The collinearity statistics provide information to allow the analyst to detect when the independents are intercorrelated to the degree that the regression output may be adversely affected. Interrelatedness of the independent variables creates what is termed as an ill-conditioned X'X matrix. The process for inverting the matrix and calculating the regression coefficient estimates becomes unstable increasing the likelihood of unreasonable estimates. Multicollinearity measures of interest include:

**Bivariate Correlations** measure the degree linear relationship between two variables. If two variables that are included as independent variables in a multiple regression analysis and are highly correlated (positively or negatively) then these variables clearly violate the assumption of independence making the Ordinary Least Squares process for estimating their regression estimates unstable. However using bivariate correlations alone may not detect linear relations between multiple variables.

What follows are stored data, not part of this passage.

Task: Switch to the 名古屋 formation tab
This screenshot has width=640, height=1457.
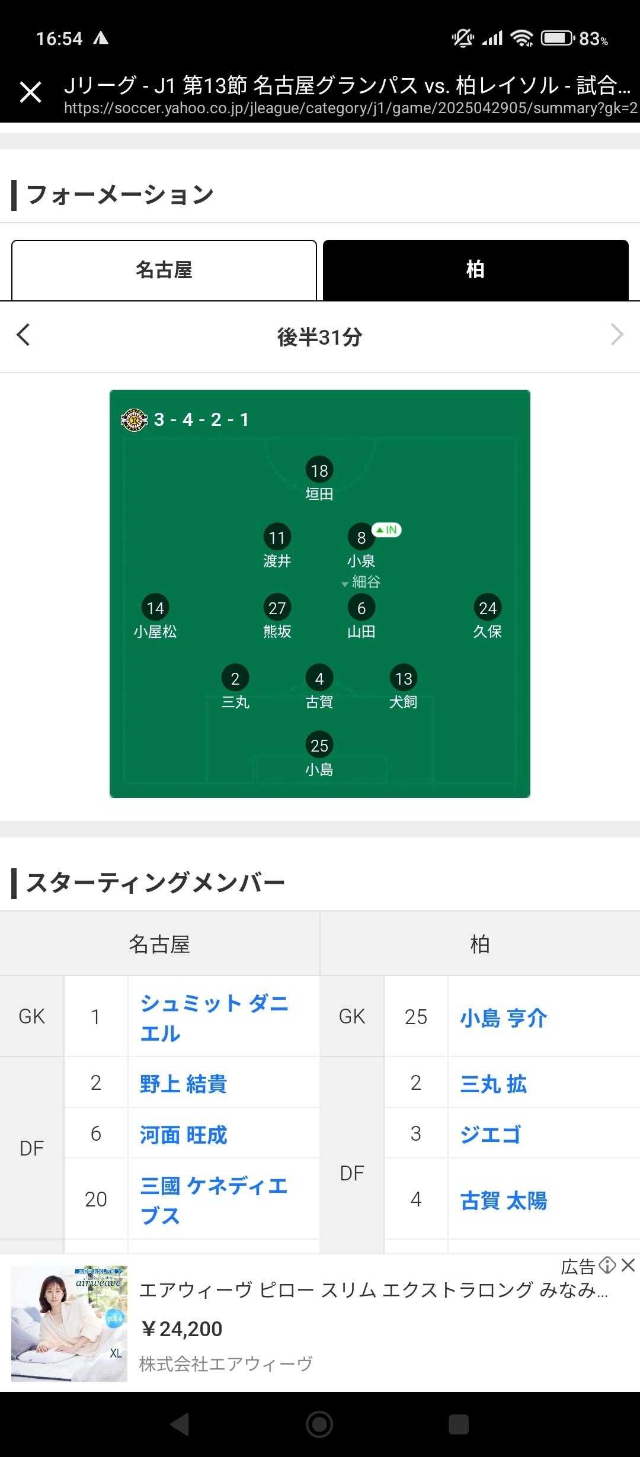Action: 164,270
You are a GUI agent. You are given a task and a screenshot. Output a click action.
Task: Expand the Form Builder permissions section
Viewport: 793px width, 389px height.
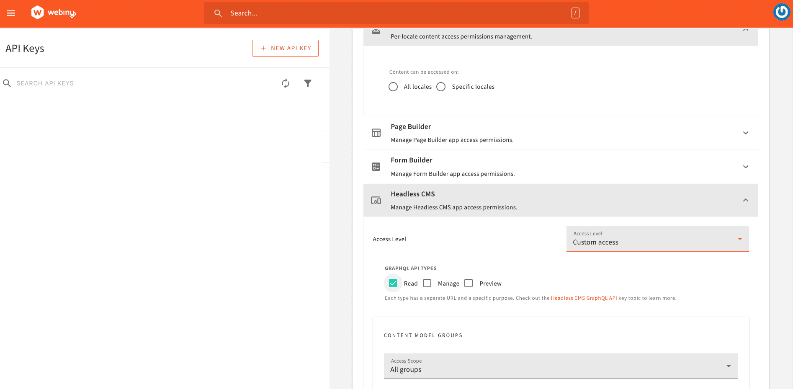(x=745, y=167)
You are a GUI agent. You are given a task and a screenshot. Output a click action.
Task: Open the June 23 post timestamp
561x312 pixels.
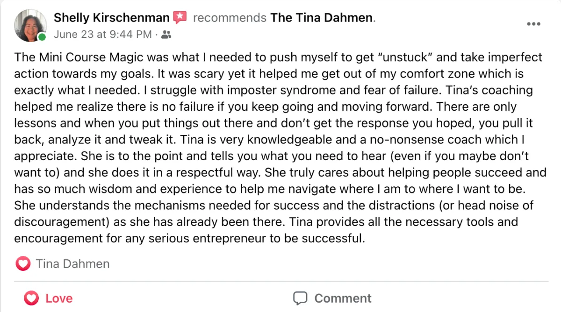[103, 34]
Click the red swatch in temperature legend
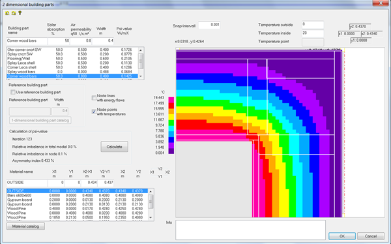The height and width of the screenshot is (244, 391). 171,106
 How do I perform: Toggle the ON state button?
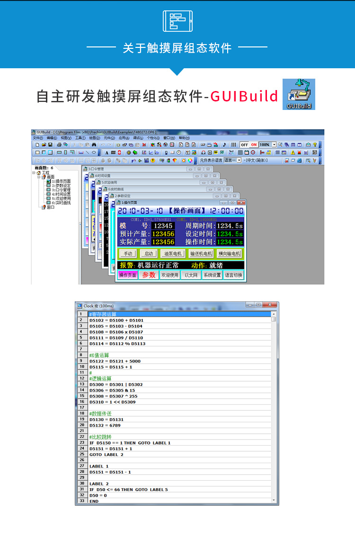click(253, 145)
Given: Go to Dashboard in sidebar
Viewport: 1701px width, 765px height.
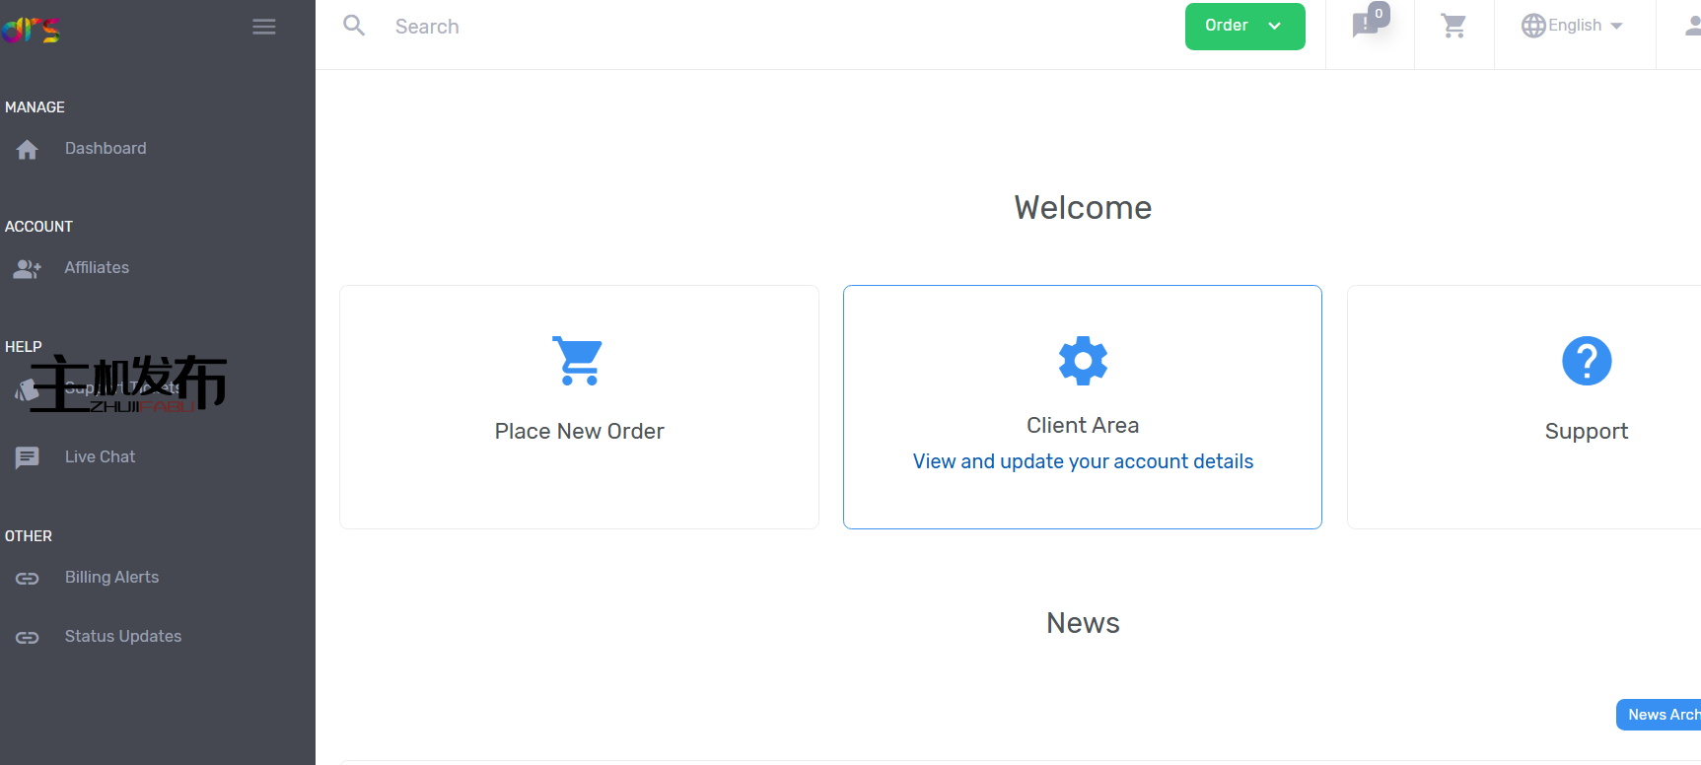Looking at the screenshot, I should pyautogui.click(x=106, y=149).
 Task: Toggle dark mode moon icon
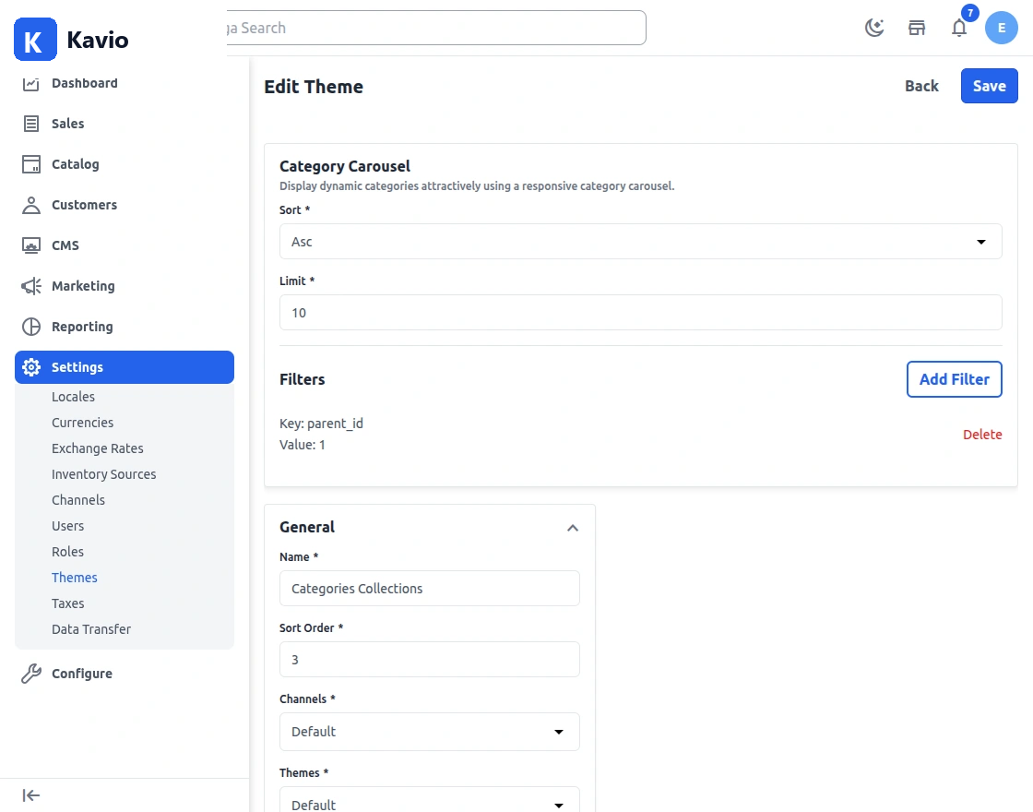(873, 28)
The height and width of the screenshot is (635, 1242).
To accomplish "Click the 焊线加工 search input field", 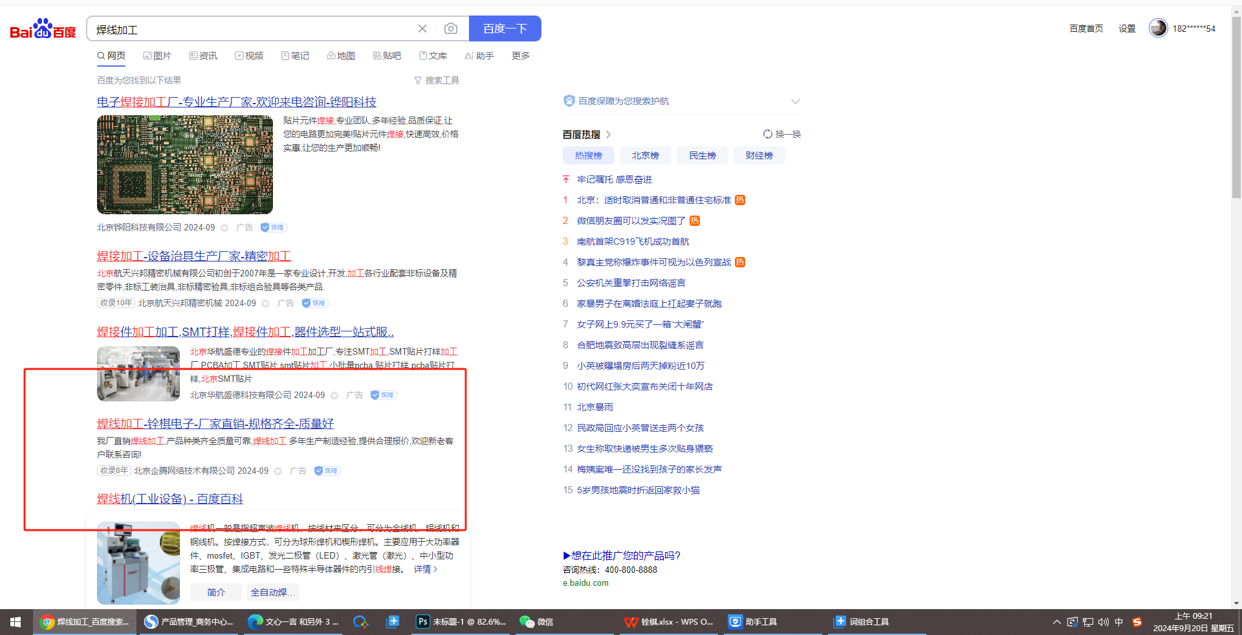I will point(252,30).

**Tolerance** (a measure calculated for each variable) is 1 – R-square for the regression of that variable against all the other independents, without the dependent variable. It represents the proportion of variability that is not explained by the other independent variables in the regression model. When tolerance is close to 0 there is high multicollinearity of that variable with other independents and the estimated regression coefficients will be unstable.

**Variance Inflation Factor**, VIF, (a measure calculated for each variable) is simply the reciprocal of tolerance. It measures the degree to which the interrelatedness of the variable with other predictor variables inflates the variance of the estimated regression coefficient for that variable. Hence the square root of the VIF is the degree to which the collinearity has increased the standard error for that variable. Therefore, a high VIF value indicates high multicollinearity of that variable with other independents and instability of the regression coefficient estimation process. There are no statistical tests to test for multicollinearity using the tolerance or VIF measures. VIF=1 is ideal and many authors use VIF=10 as a suggested upper limit for indicting a definite multicollinearity problem for an individual variable (VIF=10 inflates the Standard Error by 3.16). Some would consider VIF=4 (doubling the Standard Error) as a minimum for indicated a possible multicollinearity problem.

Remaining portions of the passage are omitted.